Vaccination is a means of protection against monkeypox/mpox and complications from it. This vaccine may be indicated for certain people who have been in high-risk contact with a confirmed or probable case of monkeypox/mpox in the days after exposure following a decision by the public health authorities.

Symptoms after vaccination

The vaccine can cause some symptoms (ex., redness at the injection site). Other problems may occur coincidentally and have nothing to do with the vaccine (ex., a cold, gastroenteritis, headache).

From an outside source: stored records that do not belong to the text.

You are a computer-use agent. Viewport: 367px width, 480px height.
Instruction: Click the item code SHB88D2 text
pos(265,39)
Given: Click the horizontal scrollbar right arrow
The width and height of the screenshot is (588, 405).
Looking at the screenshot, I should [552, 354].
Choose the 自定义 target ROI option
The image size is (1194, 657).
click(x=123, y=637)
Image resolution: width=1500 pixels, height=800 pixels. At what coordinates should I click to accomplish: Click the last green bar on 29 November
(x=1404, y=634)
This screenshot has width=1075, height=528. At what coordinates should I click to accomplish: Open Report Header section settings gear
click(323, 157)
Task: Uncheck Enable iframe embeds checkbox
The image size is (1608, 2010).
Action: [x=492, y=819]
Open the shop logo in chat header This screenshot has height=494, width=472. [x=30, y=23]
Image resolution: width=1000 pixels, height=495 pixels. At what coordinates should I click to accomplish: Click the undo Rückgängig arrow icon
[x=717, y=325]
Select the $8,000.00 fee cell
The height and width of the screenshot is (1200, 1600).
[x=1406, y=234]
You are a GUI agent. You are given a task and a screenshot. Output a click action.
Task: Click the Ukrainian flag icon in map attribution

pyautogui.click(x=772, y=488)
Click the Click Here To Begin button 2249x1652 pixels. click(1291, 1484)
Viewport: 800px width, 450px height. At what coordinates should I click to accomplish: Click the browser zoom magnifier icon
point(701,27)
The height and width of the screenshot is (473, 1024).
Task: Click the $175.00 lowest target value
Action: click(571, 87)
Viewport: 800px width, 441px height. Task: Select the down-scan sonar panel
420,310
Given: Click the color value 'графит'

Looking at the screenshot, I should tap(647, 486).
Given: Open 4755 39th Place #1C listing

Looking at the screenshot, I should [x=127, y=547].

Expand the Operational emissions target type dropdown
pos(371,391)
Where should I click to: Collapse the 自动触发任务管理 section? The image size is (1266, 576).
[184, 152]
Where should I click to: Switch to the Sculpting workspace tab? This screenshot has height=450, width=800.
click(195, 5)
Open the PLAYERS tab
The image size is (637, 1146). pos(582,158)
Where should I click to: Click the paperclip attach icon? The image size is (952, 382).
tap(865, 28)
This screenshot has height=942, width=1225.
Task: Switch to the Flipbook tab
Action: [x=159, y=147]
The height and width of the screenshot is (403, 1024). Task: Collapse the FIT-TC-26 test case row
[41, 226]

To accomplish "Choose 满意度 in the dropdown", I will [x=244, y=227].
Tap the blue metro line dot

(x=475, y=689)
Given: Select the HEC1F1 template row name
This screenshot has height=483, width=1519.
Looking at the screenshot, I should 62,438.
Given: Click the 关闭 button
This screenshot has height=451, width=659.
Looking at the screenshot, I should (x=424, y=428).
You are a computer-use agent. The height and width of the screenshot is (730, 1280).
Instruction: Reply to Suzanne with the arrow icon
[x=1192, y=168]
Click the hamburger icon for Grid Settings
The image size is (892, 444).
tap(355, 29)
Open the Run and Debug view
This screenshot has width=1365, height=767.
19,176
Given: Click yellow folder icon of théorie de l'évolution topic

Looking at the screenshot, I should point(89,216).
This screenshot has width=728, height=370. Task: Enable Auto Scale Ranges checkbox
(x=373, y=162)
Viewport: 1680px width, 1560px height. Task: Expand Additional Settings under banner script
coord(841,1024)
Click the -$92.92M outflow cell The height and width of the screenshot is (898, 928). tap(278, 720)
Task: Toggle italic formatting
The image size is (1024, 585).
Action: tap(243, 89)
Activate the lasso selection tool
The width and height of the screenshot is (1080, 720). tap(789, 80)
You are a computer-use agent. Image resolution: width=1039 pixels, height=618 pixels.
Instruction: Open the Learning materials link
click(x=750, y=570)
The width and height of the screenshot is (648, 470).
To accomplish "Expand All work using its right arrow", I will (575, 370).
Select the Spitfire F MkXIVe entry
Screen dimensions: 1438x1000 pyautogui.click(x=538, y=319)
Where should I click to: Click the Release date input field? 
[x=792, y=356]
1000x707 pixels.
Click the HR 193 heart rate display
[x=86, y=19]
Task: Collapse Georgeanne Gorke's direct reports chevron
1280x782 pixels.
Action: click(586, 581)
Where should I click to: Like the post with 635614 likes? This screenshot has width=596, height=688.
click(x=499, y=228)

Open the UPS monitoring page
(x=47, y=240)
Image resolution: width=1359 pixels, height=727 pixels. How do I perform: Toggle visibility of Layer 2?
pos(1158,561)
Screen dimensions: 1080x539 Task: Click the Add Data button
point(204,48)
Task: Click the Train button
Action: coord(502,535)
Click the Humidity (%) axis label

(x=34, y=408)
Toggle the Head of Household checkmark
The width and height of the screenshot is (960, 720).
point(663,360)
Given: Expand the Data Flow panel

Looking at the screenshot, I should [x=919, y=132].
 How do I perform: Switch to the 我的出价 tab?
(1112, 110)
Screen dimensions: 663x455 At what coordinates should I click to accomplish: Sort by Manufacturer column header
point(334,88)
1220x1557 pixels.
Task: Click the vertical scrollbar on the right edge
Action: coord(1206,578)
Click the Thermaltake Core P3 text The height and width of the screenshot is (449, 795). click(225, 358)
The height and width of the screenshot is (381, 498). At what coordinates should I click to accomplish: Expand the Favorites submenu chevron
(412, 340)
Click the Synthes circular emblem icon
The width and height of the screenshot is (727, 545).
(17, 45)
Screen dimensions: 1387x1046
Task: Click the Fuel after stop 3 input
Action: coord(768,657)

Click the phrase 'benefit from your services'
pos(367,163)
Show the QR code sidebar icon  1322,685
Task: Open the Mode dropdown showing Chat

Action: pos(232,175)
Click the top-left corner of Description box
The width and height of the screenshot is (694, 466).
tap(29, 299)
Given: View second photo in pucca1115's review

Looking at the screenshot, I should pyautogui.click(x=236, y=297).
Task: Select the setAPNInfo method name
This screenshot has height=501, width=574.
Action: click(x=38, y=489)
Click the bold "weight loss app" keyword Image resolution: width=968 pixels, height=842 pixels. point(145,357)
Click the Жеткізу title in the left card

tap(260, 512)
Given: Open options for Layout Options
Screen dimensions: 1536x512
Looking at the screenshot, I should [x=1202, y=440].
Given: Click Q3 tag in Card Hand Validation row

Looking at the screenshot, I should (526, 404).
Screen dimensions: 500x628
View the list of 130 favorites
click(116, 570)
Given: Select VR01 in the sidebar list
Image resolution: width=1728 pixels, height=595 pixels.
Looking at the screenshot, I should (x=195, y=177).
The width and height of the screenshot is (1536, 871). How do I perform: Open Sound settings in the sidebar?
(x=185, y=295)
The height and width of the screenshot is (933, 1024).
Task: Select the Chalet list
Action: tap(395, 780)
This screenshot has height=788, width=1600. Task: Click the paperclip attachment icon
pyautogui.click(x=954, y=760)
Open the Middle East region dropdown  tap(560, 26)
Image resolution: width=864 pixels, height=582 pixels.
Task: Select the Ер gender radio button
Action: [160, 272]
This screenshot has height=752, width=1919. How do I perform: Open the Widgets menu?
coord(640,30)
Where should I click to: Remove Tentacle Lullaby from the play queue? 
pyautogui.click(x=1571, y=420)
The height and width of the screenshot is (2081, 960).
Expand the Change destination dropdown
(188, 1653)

The vaccine against monkeypox/mpox is safe. Most people have no reaction to the vaccine.

Nature and frequency of the possible reactions to the vaccine
FrequencyPossible reactions to the vaccine
Often (less than 10% of people)
  • Pain, redness, swelling, induration, itching at the injection site
  • Nausea
  • Headache, fatigue
  • Muscle pains
Sometimes (less than 1% of people)
  • Heat, nodule, hematoma, discolouration at the injection site
  • Limb pain, joint pain
  • Fever, chills
Rarely (less than 1 in 1,000 people)
  • Swollen glands
  • Skin peeling
  • Nose or throat injection
  • Difficulty sleeping
  • Dizziness
  • Numbness
Very rarely (less than 1 in 10,000 people)
  • Pimples
  • Anesthesia, nerve damage
  • Hives, facial swelling
  • Night sweats, profuse sweating
  • Muscle spasm
  • Weakness
  • Migraine

What to do after vaccination

Advice to follow in the minutes following vaccination

Wait 15 minutes before leaving the place where you received the vaccine. If there is an allergic reaction, the symptoms will appear a few minutes after the vaccination.

If you feel any symptoms, inform the person who administered your vaccine immediately. That person can treat your symptoms on site.

Advice for when you get home

If you have any redness, pain or swelling at the injection site, apply a cold, moist compress.

Use fever or pain medication as needed.

When to seek medical help

See a doctor if you are in one of the following situations:

  • You experience severe or unusual symptoms.
  • Your symptoms worsen instead of improving.
  • Your symptoms last longer than 48 hours.